You know that breathtaking blue of a jay’s wing? Or the way an indigo bunting looks like it’s been dipped in liquid sky? Here’s the wild part – that blue isn’t really there. Unlike the honest-to-goodness pigments that create reds and yellows in nature, blue feathers are nature’s greatest magic trick. The color comes from microscopic structures in the feathers that scatter light, fooling our eyes into seeing blue. And nobody plays with this feathered sleight-of-hand better than artist Kate MccGwire.

This September, MccGwire (whose work walks that perfect line between gorgeous and slightly unsettling) is taking over Nottingham’s Djanogly Gallery with Quiver – a show spanning twenty years of her feather-based wizardry. We’re talking wall pieces that seem to breathe, glass cases housing feathery serpents frozen mid-strike, and installations so fluid you’ll swear you just saw them move. Those antique display cases? They’re a wink at Victorian collectors who loved their nature neatly boxed and labeled.

“Flex”

Her studio – a converted Dutch barge in London – feels like the perfect lair for someone obsessed with nature’s contradictions. One minute her work lures you in with its beauty, the next it gives you that prickly feeling like you’ve stumbled on something alive when you thought it was just art. Some pieces lie still as dark water, others twist under glass like they’re testing their confines. It’s the kind of work that lingers in your head long after you’ve left the gallery.

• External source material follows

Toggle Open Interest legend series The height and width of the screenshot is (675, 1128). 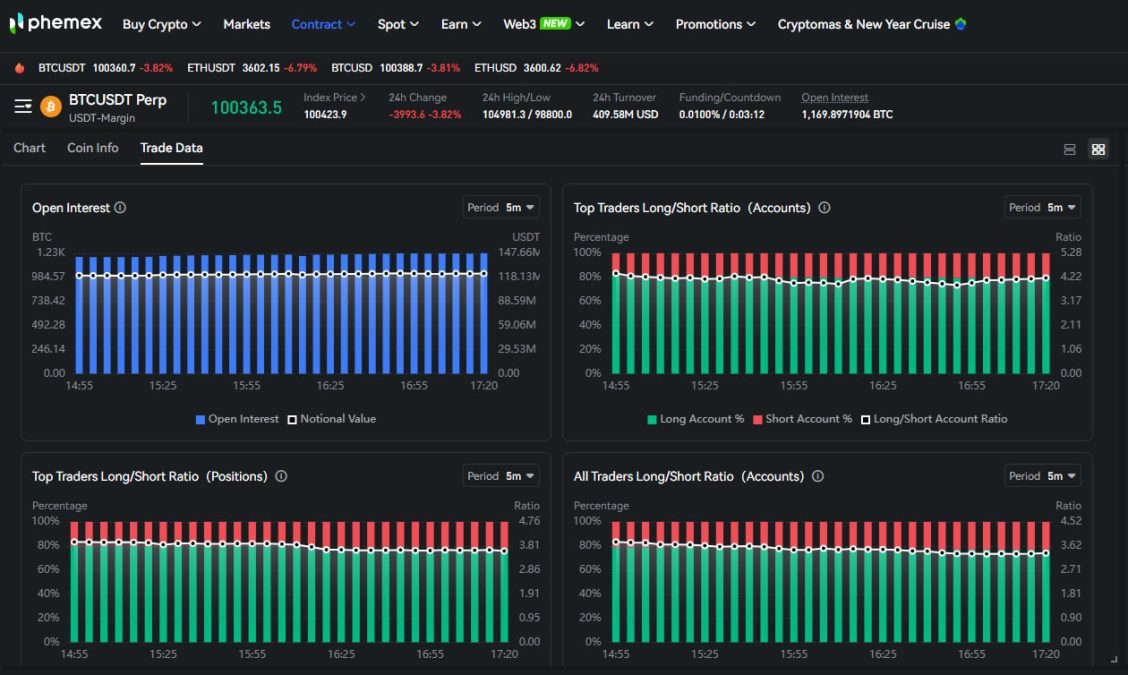(x=237, y=419)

Quiver runs September 20 through January 4. East Coast folks can catch her in The Ark at Sag Harbor’s The Church (curated by Eric Fischl) through September 1. For the international crowd, her work’s part of Iris Van Herpen: Sculpting the Senses – in Singapore until August 10, then moving to Rotterdam’s Kunsthal September 27. More at katemccgwire.com and @katemccgwire – fair warning, her feed might ruin you for ordinary art.

“Surge (Columba).” Photo by Tessa Angus
“Stifle.” Photo by Tessa Angus
“Gyrus” (2019). Photo by JP Bland
“Gag”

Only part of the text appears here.